▶ **Exercise prompt**
Among the lines below, the one containing "Where should I" opens the range and the one containing "The height and" closes it. Print that range exactly, without the pictures.

::::::::::

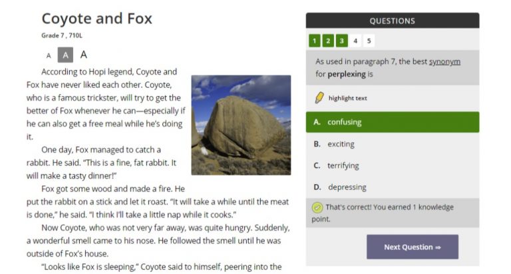Click the Coyote and Fox title

click(97, 19)
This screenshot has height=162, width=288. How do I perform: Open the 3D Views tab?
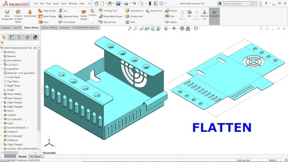pyautogui.click(x=35, y=157)
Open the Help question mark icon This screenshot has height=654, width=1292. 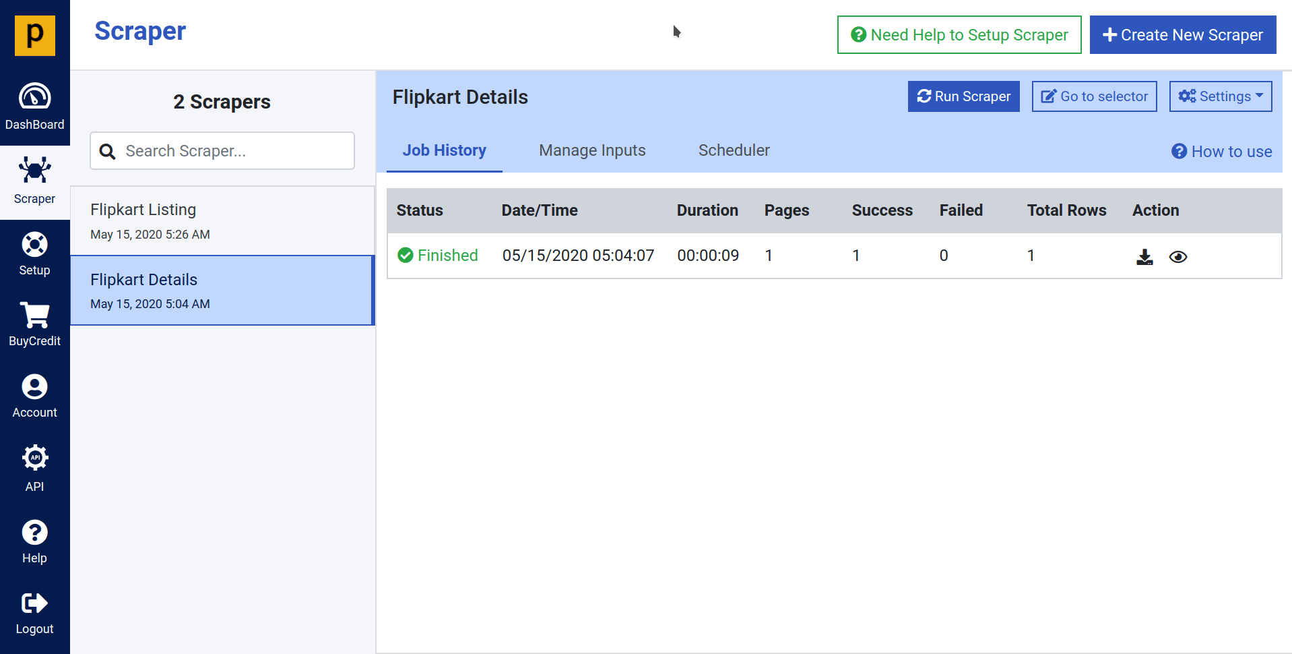[x=34, y=533]
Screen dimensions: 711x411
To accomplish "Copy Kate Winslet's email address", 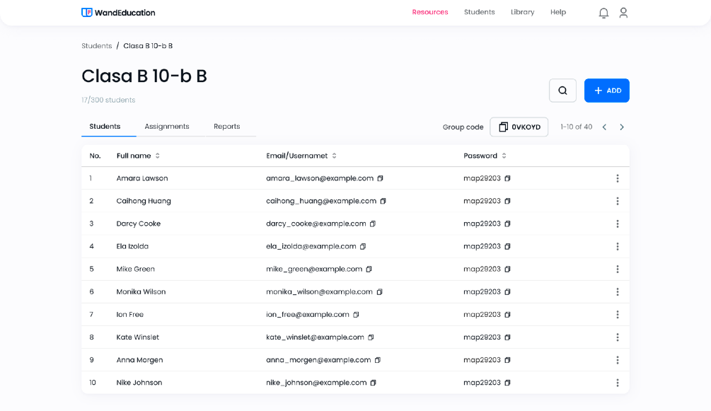I will (371, 337).
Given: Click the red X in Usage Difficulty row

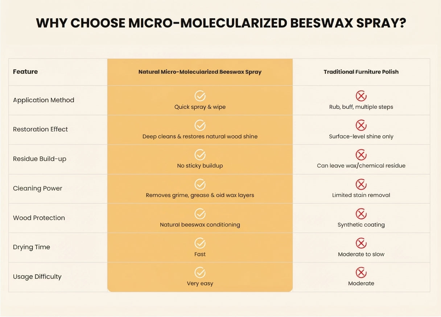Looking at the screenshot, I should click(361, 272).
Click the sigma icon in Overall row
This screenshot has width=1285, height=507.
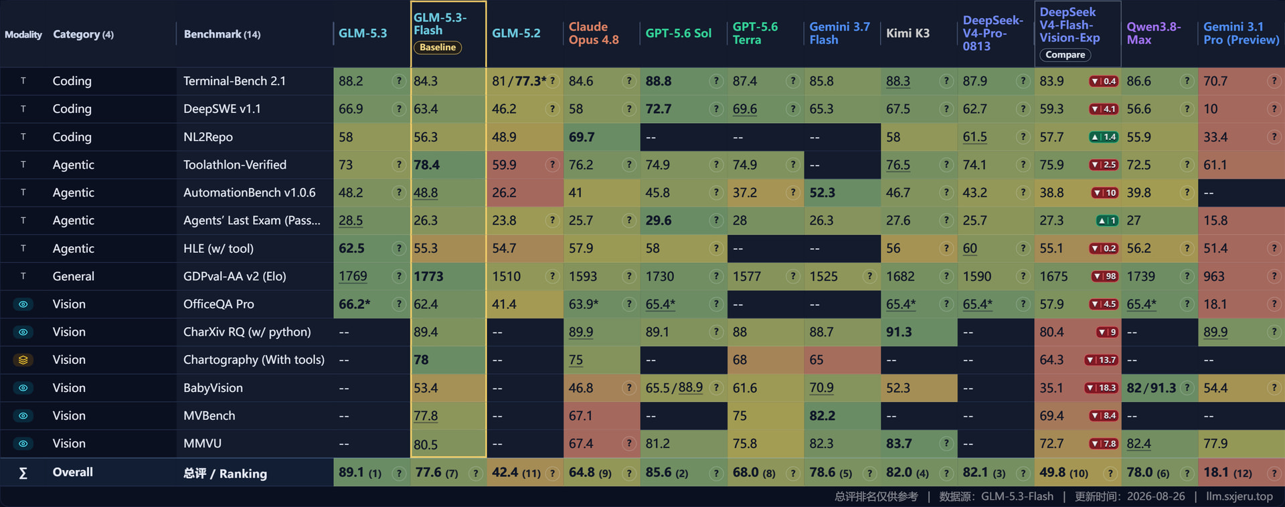[23, 473]
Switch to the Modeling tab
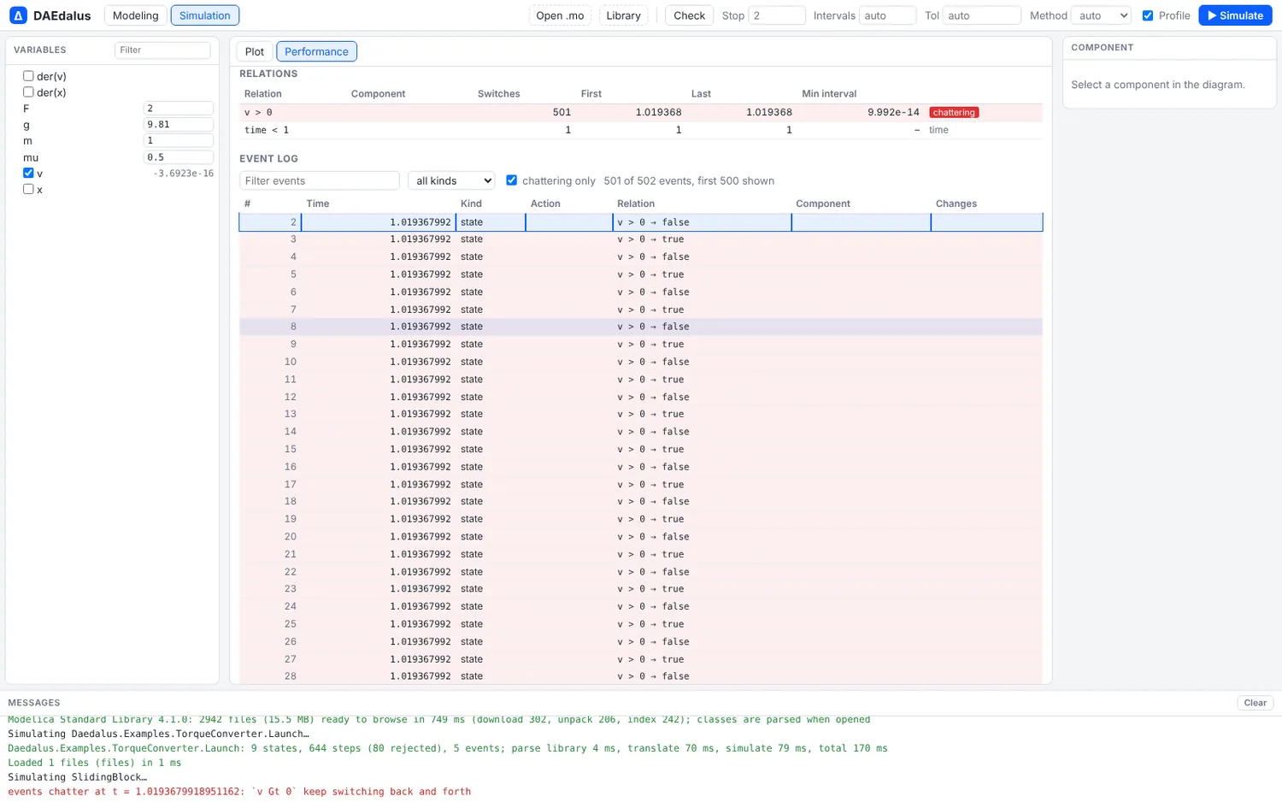This screenshot has height=802, width=1282. pos(135,15)
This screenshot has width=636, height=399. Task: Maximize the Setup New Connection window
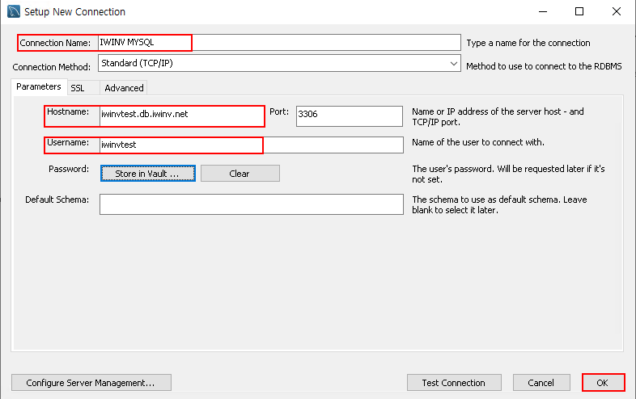point(579,12)
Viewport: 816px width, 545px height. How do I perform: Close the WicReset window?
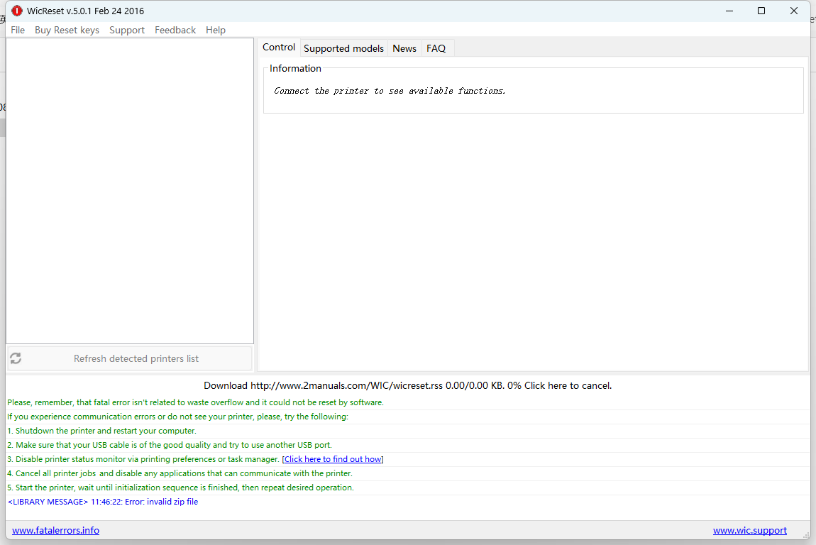794,11
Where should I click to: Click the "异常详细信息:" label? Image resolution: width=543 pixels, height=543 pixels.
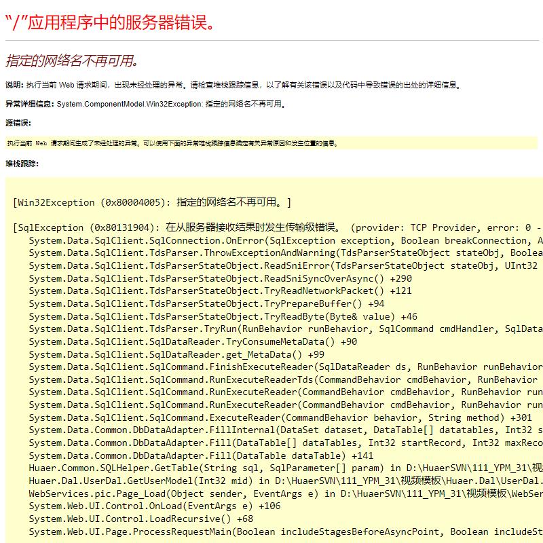pyautogui.click(x=30, y=105)
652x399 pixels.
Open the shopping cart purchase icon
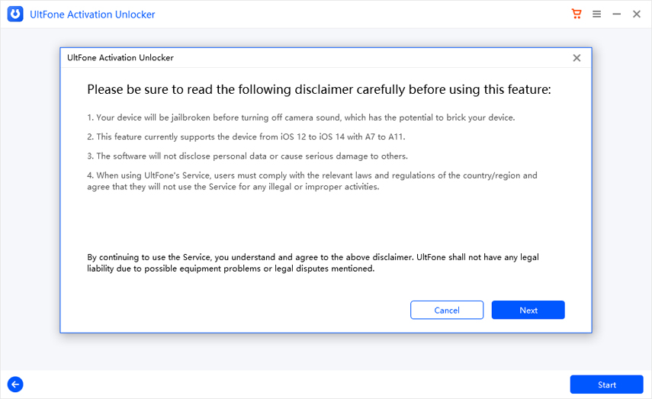pos(577,14)

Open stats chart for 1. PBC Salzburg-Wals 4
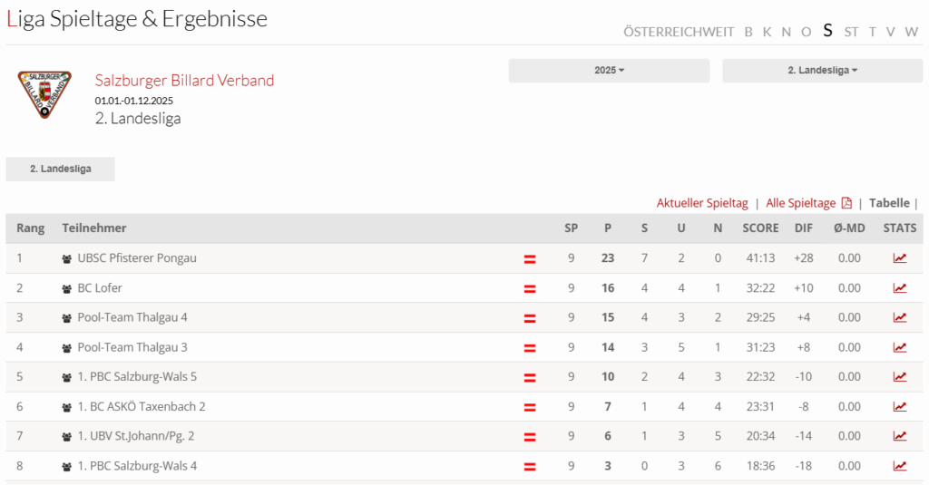[x=899, y=466]
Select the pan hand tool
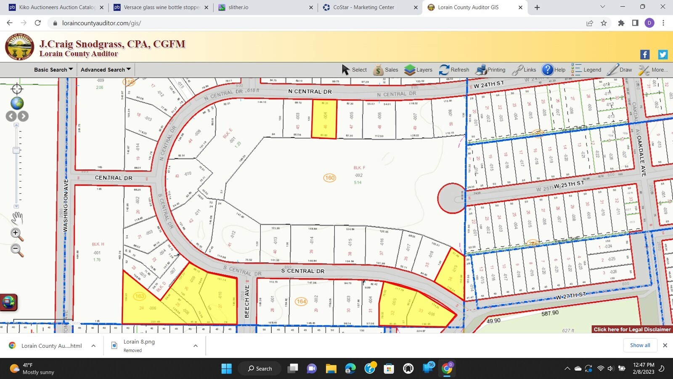 17,218
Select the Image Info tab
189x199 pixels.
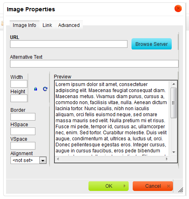25,25
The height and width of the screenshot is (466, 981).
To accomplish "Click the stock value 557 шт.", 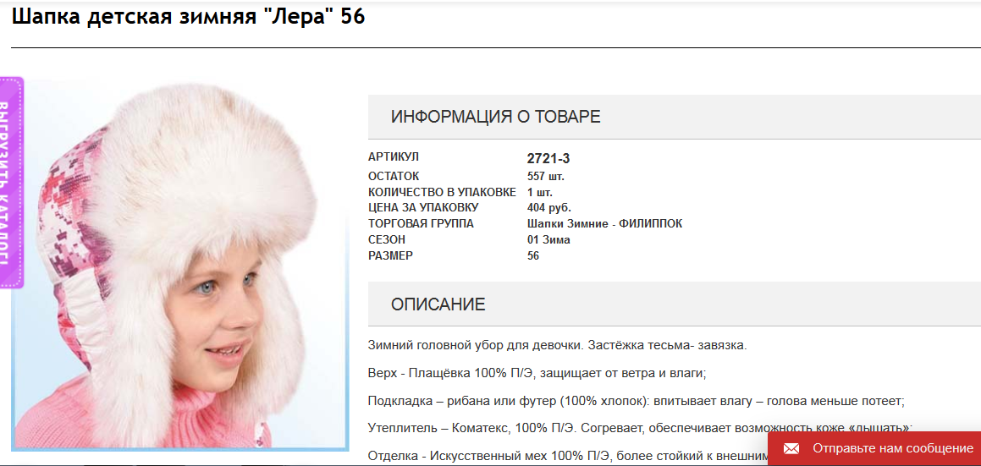I will click(x=546, y=177).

::::::::::

▶ **Task solution**
Where should I click to: Click the "异常详细信息:" label? Image resolution: width=543 pixels, height=543 pixels.
pyautogui.click(x=30, y=105)
652x399 pixels.
Open the shopping cart purchase icon
pos(577,14)

Open stats chart for 1. PBC Salzburg-Wals 4
[x=899, y=466]
Select the pan hand tool
 17,218
Select the Image Info tab
189x199 pixels.
25,25
The height and width of the screenshot is (466, 981).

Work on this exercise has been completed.